- Raw data:
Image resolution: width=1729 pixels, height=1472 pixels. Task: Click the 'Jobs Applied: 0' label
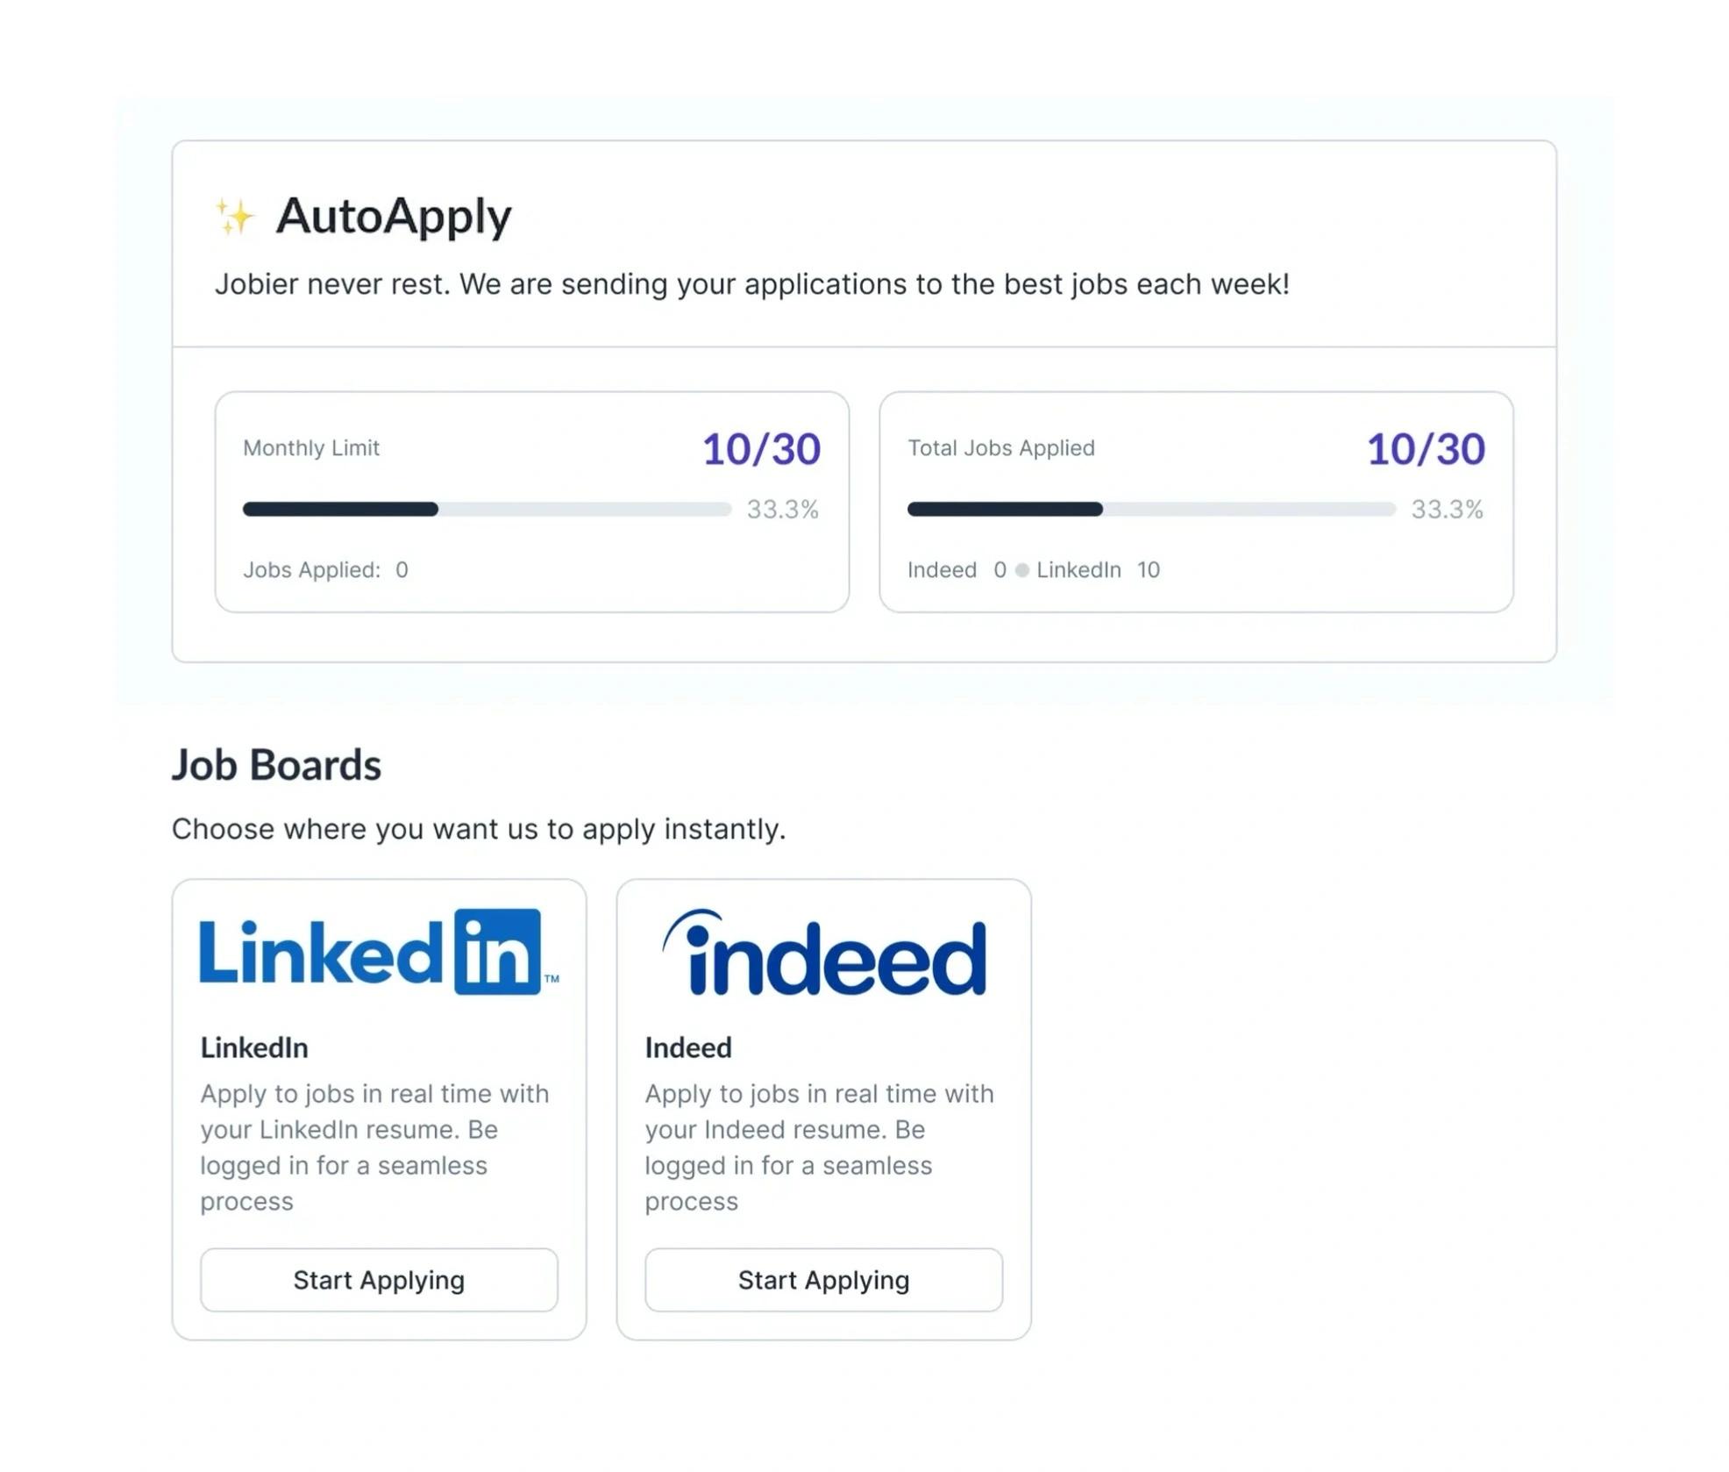click(x=324, y=569)
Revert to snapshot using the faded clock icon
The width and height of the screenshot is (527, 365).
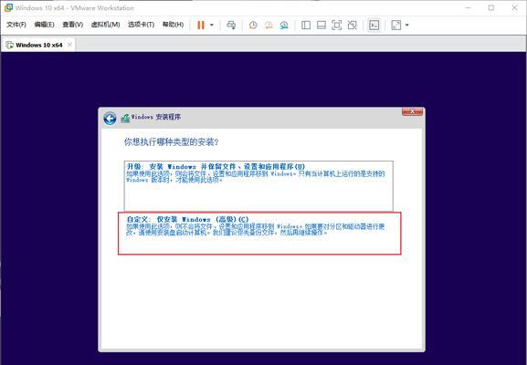click(269, 25)
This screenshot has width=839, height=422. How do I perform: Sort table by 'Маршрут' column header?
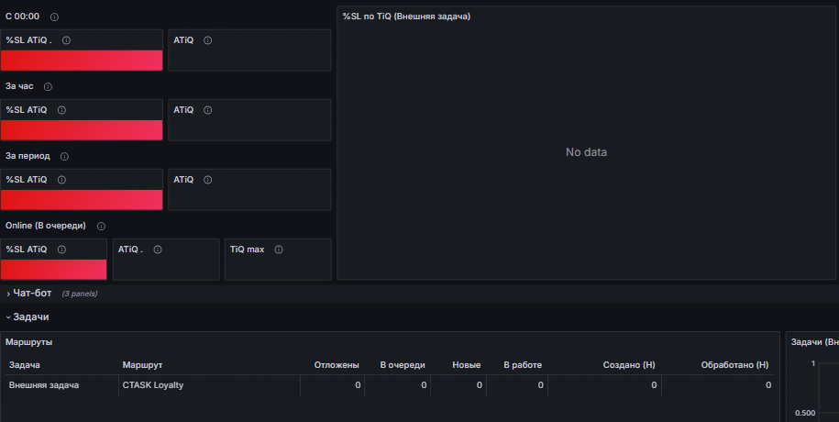point(142,365)
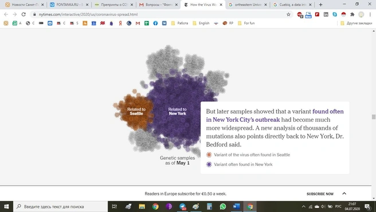Open the English bookmarks folder
Viewport: 376px width, 212px height.
(x=201, y=24)
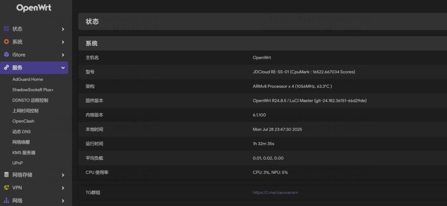447x206 pixels.
Task: Expand the 系统 menu arrow
Action: point(63,42)
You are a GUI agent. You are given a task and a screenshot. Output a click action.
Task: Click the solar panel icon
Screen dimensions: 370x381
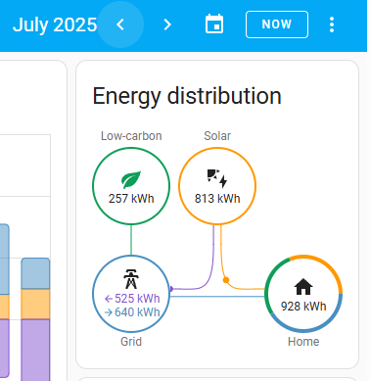click(x=217, y=178)
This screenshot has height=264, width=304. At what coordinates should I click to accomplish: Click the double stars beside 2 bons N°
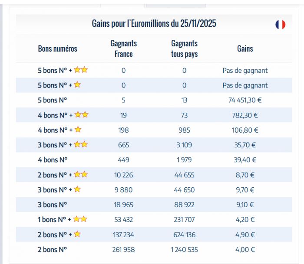click(x=81, y=175)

- Instructions to follow: What is needed is every line from the one with "This screenshot has height=264, width=304." to the final line of the listing above, set down exactly and with the pictures left out.

- Answer section:
This screenshot has height=264, width=304. At what coordinates should I click to accomplish: Click the double stars beside 2 bons N°
click(x=81, y=175)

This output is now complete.